• [DIRECTIVES]:
[A] List every ONNX runtime framework that the MXNet ONNX proposal names as popular.
[B] Continue the MXNet ONNX proposal from the point where it stops.

• [PASSAGE SHOWN]:
★ ★ ★ ★ ★ ★ ★

[apache/incubator-mxnet] [RFC] Proposal to Graduate MXNet’s ONNX Support (#20063)

Zhaoqi Zhu Fri, 19 Mar 2021 21:44:40 -0700

### What is ONNX and Why

[ONNX](https://onnx.ai/), or Open Neural Network Exchange, is an open source 
deep learning model format that acts as a framework neutral graph 
representation between DL frameworks or between training and inference. With 
the ability to export models to the ONNX format, MXNet users can enjoy faster 
inference and a wider range of deployment device choices, including edge and 
mobile devices where MXNet installation may be constrained. Popular 
hardware-accelerated and/or cross-platform ONNX runtime frameworks include 
Nvidia [TensorRT](https://github.com/onnx/onnx-tensorrt), Microsoft 
[ONNXRuntime](https://github.com/microsoft/onnxruntime), Apple 
[CoreML](https://github.com/onnx/onnx-coreml) and 
[TVM](https://tvm.apache.org/docs/tutorials/frontend/from_onnx.html), etc.

There is a huge ecosystem revolving ONNX. More than 1,000 projects are built on
top of ONNXRuntime according to this [GitHub dependency
page](https://github.com/microsoft/onnxruntime/network/dependents). It’s
crucial to make MXNet an active participant of this thriving community.

★ ★ ★ ★ ★ ★ ★

• [SUPPLIED MATERIAL]:
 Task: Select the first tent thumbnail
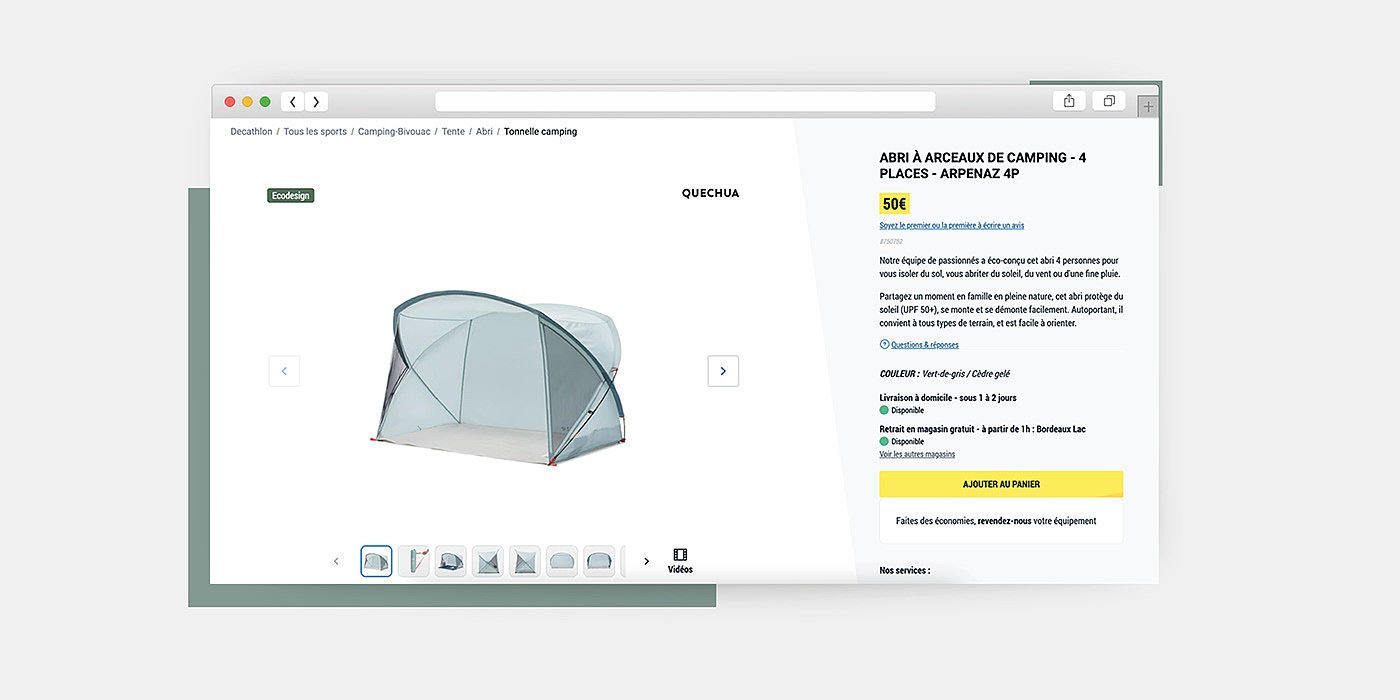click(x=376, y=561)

★ ★ ★ ★ ★ ★ ★

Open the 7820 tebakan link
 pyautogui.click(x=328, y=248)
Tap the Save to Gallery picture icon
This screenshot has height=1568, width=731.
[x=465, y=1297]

★ ★ ★ ★ ★ ★ ★

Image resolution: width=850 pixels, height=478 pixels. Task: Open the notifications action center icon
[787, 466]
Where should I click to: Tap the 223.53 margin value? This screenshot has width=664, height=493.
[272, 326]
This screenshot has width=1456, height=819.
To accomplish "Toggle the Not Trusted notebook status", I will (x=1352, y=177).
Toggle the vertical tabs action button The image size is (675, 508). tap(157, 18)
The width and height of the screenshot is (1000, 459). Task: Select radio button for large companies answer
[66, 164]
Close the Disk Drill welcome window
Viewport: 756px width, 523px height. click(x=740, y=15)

★ ★ ★ ★ ★ ★ ★

• [RESPONSES TO THE EXERCISE]:
[A] Nvidia TensorRT, Microsoft ONNXRuntime, Apple CoreML, TVM

[B]
### The “Before” of ONNX Support in MXNet

The ONNX support for MXNet was first introduced in 2017-2018, with both the
modules to export to and import from the ONNX format. However, we did not keep
up with the latest ONNX format since that time and the format has iterated
through several new [op
sets](https://github.com/onnx/onnx/blob/master/docs/Operators.md). While the
MXNet community has always had demand, the current ONNX support (shipped in
MXNet 1.6, 1.7, 1.8) is outdated and supplies little — most of MXNet users use
the [GluonCV](https://cv.gluon.ai/contents.html) and
[GluonNLP](https://nlp.gluon.ai/) tool kits to train, fine-tune models or load
pretrained models from the model zoo, but the majority of these models cannot
be exported by the current ONNX support.

(The current model support can be found
[here](https://cwiki.apache.org/confluence/display/MXNET/ONNX+Operator+Coverage),
at the bottom of the page.)

### The New Development on ONNX Support

Lately, We (Joe @josephevans, Wei @waytrue17, and I @Zha0q1 ) have been working
on restoring and improving ONNX support by supporting the export of the most
popular and state-of-the-art models. We are currently operating on the MXNet
v1.x branch, which is compatible with the latest few GluonCV/NLP releases that
most users have installed. So far, we have supported 90% of all the (180+)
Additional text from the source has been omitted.